Imbalance of power: Power tilts the doctor's way because we are the presumed experts. Oster raises an issue I have gradually come to know: When you educate yourself about the methodology of science and look at medical studies with an eye for critical appraisal, it's less clear we doctors know as much as we think we know. It's sobering to think how little of what I decreed to patients early in my career would have stood up to critical appraisal. I decree a lot less these days, although I remain undeterred on the benefits of exercise, good nutrition, sleep, and smiles.

The skill in this beautiful job of ours is helping patients make the decision that is best for them. That is often tricky. For instance, the opposite of paternalistic decrees should not be making the medical decision a simple menu. That doesn't work. It's a cop-out that merely transfers responsibility away from us.

It's okay, compassionate even, to advise on what you think is the best course. When a patient presents with tachycardia-mediated heart failure, I encourage him to let me help, usually with drugs or catheters.

I see four basic concepts that if doctors embraced would increase the odds of getting to a good medical decision. None were emphasized in my medical training. I learned them through practical experience.

Know the evidence: Doctors should know the evidence—not the translation of the evidence from key opinion leaders or pharma reps, the actual evidence. If we did this, it would be less likely that we would conflate the benefits of acute-care medicine (the easy kind) to those with chronic disease. Think cardiac stents. We would also be less apt to waste resources on low-value care. Medical literature and its media coverage is expanding; critical appraisal has never been more important.

Embrace uncertainty: Doctors train a long time. This brings knowledge, specific skills, and experience. Yet we cannot know the future. We have the history of medical reversals[2] to keep us clear-minded. The best doctors I know say they don't know when they don't know—which is often. They treat the medical decision as the gamble that it is.

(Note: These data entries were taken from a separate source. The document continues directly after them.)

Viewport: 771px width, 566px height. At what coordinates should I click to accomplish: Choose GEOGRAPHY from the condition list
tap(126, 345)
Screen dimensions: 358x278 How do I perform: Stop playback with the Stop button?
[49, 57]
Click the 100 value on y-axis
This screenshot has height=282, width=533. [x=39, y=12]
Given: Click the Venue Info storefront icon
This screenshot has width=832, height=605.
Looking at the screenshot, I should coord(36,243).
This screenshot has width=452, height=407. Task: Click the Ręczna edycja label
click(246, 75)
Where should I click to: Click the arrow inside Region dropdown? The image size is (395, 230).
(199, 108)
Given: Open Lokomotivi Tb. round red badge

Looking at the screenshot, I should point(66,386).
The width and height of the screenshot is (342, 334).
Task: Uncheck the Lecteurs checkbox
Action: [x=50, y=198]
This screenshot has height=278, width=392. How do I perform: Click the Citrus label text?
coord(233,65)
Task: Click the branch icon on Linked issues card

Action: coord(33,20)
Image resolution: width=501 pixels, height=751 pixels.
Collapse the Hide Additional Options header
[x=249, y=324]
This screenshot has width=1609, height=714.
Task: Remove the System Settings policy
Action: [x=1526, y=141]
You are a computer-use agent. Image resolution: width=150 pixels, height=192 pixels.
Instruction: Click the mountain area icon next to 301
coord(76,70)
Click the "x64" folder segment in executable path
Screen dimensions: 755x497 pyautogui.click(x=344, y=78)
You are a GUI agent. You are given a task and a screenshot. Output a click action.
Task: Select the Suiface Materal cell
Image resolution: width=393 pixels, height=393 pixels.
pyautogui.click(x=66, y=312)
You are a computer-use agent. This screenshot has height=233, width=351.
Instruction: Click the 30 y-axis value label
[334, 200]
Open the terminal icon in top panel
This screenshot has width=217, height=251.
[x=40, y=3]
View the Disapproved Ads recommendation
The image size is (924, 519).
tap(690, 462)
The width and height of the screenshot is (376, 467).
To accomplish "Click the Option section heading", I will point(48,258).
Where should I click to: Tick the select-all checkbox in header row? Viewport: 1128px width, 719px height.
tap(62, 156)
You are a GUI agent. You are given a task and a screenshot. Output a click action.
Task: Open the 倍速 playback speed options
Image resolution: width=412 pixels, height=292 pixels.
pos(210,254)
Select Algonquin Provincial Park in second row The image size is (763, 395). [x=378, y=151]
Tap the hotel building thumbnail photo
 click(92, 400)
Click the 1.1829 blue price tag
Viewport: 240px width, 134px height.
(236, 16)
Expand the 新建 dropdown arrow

See the person: The third concept is the notion of seeing our patients—not their diseases. In training, we were taught to put diseases in silos—cardiac, pulmonary, orthopedic, etc. The problem with that view is it leads to framing errors. A man who can't remember what he had for lunch or how he got to your office has bigger problems than his aortic valve or ejection fraction. A person without a ride to the doctor's office will have trouble taking warfarin.

Control is an illusion: A seminal moment in my career occurred when a wise old doctor sat me down in the doctor's lounge and explained how little we controlled. "John," he said, "in the ICU, I treat two patients with the same problem in the same way. One dies and one lives. We do our best with what we know at the moment, but outcomes are mostly out of our control."

I believe, perhaps naively, that these four concepts help whether our patient is a factory worker from rural Kentucky or an economics professor from a famous university.

The role of the doctor is changing. I love where the democracy of the digital age is leading the doctor-patient relationship. How about you?